A rejeição da taxação dos mais ricos confirma a conhecida tese de que as elites possuem aversão à democracia. Só aceitam aquilo que as beneficia. Na verdade, elas querem mesmo é colocar o Brasil a seu serviço, submetendo toda uma nação aos seus interesses espúrios. Dominando a maioria do Congresso Nacional, estas elites econômicas bloqueiam o processo democrático brasileiro, rejeitando a noção de bem comum, que é necessária para que haja qualquer sentimento de solidariedade com os que mais sofrem.
A violência do Estado que mata a sua população é resquício do período ditatorial que ainda subjaz à política brasileira. A chacina coordenada pelo governo do Rio de Janeiro contra a população das favelas cariocas é expressão desta democracia bloqueada. Aqueles que rejeitaram a taxação dos mais ricos são os mesmos que atribuem sucesso à maior matança do Brasil realizada no Rio de Janeiro nos últimos dias. A omissão do Congresso Nacional que rejeita a taxação das grandes fortunas, reforçando a pobreza e a desigualdade social brasileira, é correlata à ação truculenta do Estado que tortura e assassina as populações mais vulneráveis, nos lugares mais pobres. A ligação entre estes acontecimentos salta às vistas!

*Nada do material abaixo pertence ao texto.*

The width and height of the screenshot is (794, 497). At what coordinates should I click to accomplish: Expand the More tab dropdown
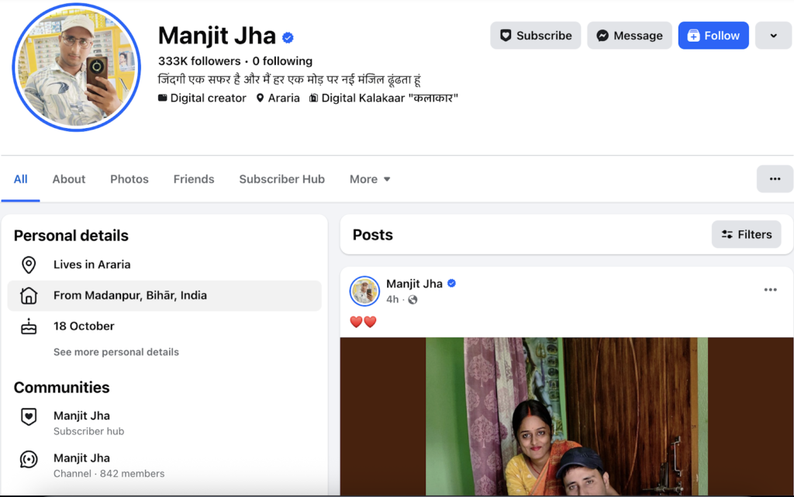point(370,179)
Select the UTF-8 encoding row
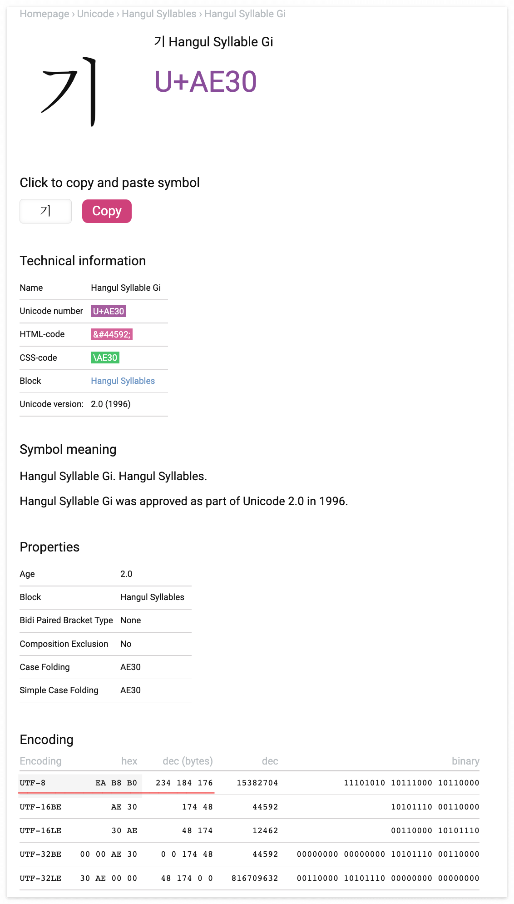Screen dimensions: 514x904 pyautogui.click(x=249, y=783)

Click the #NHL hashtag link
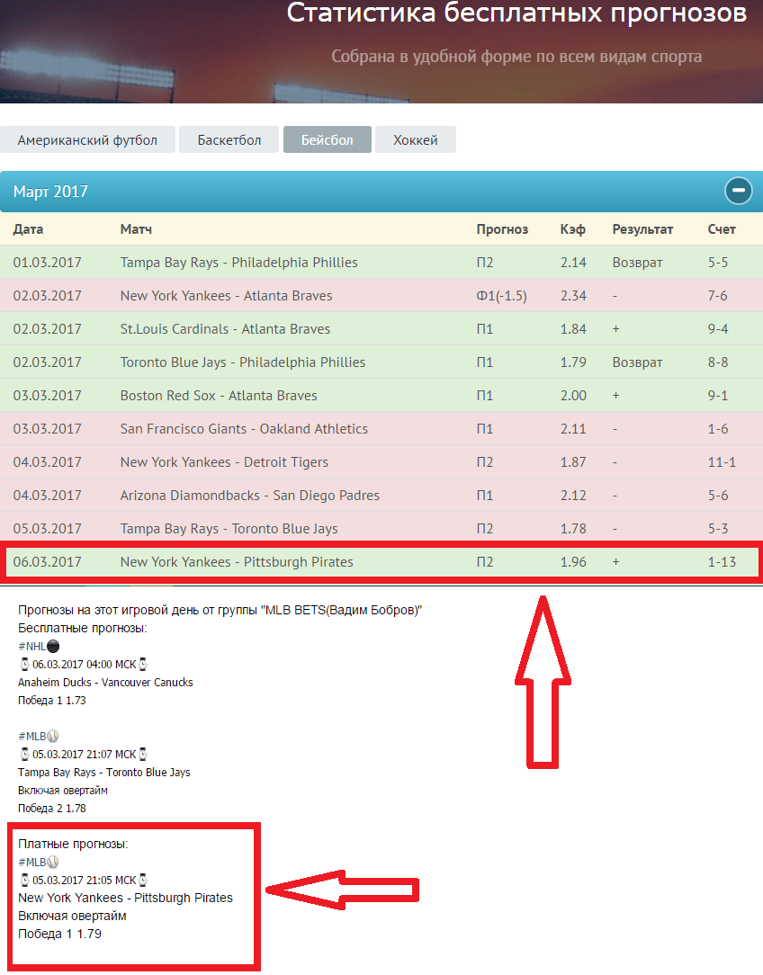tap(31, 646)
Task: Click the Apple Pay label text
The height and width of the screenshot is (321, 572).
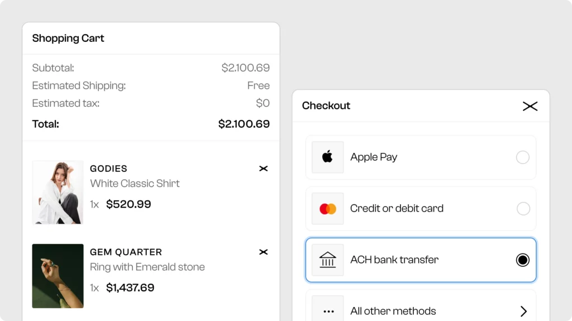Action: click(x=374, y=157)
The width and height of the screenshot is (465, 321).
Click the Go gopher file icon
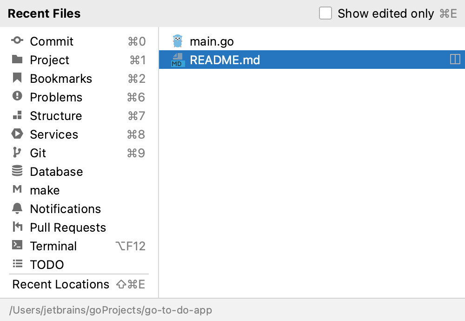177,41
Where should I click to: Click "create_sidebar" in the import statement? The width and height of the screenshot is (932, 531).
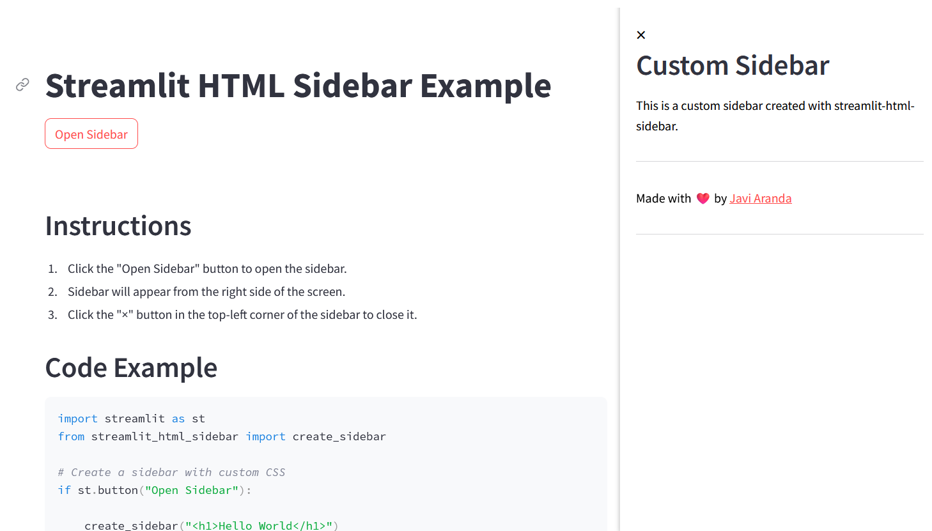(x=339, y=436)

A produção e perpetuação da pobreza engendrada pelas elites brasileiras através da ação orquestrada no Congresso Nacional também se expressa na violência do Estado que anula as vidas dos mais pobres, inviabilizando as chances e as oportunidades de milhares de pessoas ao longo do território nacional. Os tiros que ceifaram aquelas vidas foram disparados em Brasília quando os congressistas rejeitaram a oportunidade rara de fazer um país mais justo e igualitário, capaz de garantir direitos básicos às populações periféricas do Brasil.
A ascensão da extrema direita, que já comanda vários Estados brasileiros, é resultado de uma democracia estagnada, com fortes vínculos ditatoriais que impedem o avanço do país rumo a uma civilização mais solidária. A extrema direita autoritária é o braço político das elites alojadas no Congresso Nacional que não permitem a expansão da democracia, pois estão apegadas a paradigmas individualistas e estratégias corporativas de manutenção e concentração da riqueza nas mãos de poucos. Vemos uma utilização do Estado para fins indevidos que freiam os processos democráticos, numa clara traição à Constituição Cidadã.
É necessário avaliar a nossa democracia para torná-la mais efetiva, realizando os anseios de dignidade dos brasileiros e priorizando os seus direitos constitucionais frente aos ataques elitistas e autoritários. É preciso trabalhar para a transformação do Congresso Nacional, através da eleição de pessoas realmente comprometidas com o bem da população, principalmente a parte mais vulnerável que tem sido vítima da ganância das classes endinheiradas que comandam a maioria dos congressistas brasileiros.